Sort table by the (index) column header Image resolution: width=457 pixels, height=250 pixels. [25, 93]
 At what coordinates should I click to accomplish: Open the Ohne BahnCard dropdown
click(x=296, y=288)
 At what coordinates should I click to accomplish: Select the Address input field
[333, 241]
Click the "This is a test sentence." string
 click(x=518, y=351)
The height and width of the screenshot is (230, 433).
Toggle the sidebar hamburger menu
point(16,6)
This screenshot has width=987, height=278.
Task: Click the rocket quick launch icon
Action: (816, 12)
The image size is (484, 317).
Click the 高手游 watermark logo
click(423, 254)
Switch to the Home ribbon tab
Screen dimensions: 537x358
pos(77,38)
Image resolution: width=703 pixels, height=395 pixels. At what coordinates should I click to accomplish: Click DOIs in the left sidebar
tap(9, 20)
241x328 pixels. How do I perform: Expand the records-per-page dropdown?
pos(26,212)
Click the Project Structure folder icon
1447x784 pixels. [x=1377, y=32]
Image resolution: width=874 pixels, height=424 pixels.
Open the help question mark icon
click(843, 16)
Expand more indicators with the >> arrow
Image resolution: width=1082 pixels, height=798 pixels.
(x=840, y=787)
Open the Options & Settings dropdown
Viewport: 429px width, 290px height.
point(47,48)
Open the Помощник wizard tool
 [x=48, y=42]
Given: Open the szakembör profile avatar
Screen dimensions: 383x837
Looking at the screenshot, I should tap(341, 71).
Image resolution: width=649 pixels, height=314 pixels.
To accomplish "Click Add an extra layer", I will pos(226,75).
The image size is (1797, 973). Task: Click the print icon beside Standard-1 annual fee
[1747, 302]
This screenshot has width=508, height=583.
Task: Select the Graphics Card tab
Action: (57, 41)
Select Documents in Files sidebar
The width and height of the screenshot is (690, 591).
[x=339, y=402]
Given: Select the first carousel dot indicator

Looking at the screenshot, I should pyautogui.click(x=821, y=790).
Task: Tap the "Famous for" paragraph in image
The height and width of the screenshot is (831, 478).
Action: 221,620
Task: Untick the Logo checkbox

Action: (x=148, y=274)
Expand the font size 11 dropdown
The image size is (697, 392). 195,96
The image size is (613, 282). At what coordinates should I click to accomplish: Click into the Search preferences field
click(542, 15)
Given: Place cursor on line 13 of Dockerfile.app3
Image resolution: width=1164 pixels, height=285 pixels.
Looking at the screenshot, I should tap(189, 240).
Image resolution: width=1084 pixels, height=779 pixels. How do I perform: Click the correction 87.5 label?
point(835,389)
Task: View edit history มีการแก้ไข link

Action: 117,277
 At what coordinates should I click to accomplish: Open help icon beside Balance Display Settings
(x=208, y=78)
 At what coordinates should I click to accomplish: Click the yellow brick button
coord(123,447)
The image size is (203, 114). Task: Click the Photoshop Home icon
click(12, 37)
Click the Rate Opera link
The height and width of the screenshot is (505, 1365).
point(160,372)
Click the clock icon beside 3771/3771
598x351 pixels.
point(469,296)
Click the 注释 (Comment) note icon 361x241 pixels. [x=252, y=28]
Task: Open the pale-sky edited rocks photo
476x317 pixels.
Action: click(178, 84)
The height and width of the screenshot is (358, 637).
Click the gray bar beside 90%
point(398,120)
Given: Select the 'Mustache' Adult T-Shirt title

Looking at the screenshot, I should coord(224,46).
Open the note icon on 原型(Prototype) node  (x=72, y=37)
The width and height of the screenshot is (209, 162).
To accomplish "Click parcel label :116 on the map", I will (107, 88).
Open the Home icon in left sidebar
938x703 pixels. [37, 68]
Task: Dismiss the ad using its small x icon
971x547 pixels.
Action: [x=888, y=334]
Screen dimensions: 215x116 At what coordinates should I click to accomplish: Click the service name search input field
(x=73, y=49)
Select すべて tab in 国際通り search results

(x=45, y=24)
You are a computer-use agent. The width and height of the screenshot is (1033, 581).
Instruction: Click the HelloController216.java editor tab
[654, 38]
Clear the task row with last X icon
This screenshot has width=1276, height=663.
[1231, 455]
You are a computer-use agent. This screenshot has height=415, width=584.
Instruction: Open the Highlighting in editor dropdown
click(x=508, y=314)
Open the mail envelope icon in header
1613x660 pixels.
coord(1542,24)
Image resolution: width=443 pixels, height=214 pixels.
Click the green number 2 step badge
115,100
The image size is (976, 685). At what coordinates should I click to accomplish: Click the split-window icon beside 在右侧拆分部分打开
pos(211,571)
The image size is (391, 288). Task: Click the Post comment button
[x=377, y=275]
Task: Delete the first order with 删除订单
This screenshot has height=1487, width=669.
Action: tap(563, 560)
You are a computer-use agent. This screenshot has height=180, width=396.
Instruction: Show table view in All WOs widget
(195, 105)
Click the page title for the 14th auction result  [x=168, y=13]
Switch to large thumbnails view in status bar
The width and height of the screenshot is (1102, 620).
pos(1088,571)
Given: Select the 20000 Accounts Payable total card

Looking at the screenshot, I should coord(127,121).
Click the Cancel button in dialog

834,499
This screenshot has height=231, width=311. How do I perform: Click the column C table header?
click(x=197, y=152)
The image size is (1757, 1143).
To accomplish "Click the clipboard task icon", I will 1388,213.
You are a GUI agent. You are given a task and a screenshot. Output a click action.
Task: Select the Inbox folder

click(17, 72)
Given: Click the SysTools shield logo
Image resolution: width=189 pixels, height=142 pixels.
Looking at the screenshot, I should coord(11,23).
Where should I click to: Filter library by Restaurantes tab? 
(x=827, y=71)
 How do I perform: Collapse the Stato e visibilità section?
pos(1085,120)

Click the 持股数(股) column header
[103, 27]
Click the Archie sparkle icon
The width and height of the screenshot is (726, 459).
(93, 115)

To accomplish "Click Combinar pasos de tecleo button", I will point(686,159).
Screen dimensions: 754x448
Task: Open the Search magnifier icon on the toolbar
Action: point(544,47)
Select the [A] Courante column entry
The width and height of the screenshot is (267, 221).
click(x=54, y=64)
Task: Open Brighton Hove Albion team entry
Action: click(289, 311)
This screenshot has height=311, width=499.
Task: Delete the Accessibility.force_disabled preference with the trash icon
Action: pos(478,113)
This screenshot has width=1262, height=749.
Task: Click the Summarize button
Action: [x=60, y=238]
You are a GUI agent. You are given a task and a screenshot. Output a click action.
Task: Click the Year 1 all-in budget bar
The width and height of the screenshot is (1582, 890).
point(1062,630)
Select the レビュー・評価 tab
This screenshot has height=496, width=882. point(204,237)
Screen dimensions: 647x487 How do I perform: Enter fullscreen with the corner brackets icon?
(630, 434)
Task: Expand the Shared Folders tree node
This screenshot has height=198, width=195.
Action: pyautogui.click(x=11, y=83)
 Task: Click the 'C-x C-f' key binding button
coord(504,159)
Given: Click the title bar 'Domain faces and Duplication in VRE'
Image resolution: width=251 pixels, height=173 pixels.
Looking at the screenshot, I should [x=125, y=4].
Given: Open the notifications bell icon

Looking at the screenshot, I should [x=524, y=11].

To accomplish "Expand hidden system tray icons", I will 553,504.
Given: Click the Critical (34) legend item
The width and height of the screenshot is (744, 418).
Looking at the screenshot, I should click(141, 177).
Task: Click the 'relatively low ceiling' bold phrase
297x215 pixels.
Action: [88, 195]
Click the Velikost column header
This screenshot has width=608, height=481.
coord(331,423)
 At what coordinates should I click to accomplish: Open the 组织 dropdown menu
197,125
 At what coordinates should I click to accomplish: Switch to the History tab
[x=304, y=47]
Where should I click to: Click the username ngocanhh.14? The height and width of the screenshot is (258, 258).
--*--
All that is wanted is an exact copy of the lines above from the one with "Task: View edit history มีการแก้ไข link" through the one with "Click the 注释", with both ends included.

Task: View edit history มีการแก้ไข link

Action: 117,277
 At what coordinates should I click to accomplish: Open help icon beside Balance Display Settings
(x=208, y=78)
 At what coordinates should I click to accomplish: Click the yellow brick button
coord(123,447)
The image size is (203, 114). Task: Click the Photoshop Home icon
click(12, 37)
Click the Rate Opera link
The height and width of the screenshot is (505, 1365).
point(160,372)
Click the clock icon beside 3771/3771
598x351 pixels.
point(469,296)
Click the 注释 (Comment) note icon 361x241 pixels. [x=252, y=28]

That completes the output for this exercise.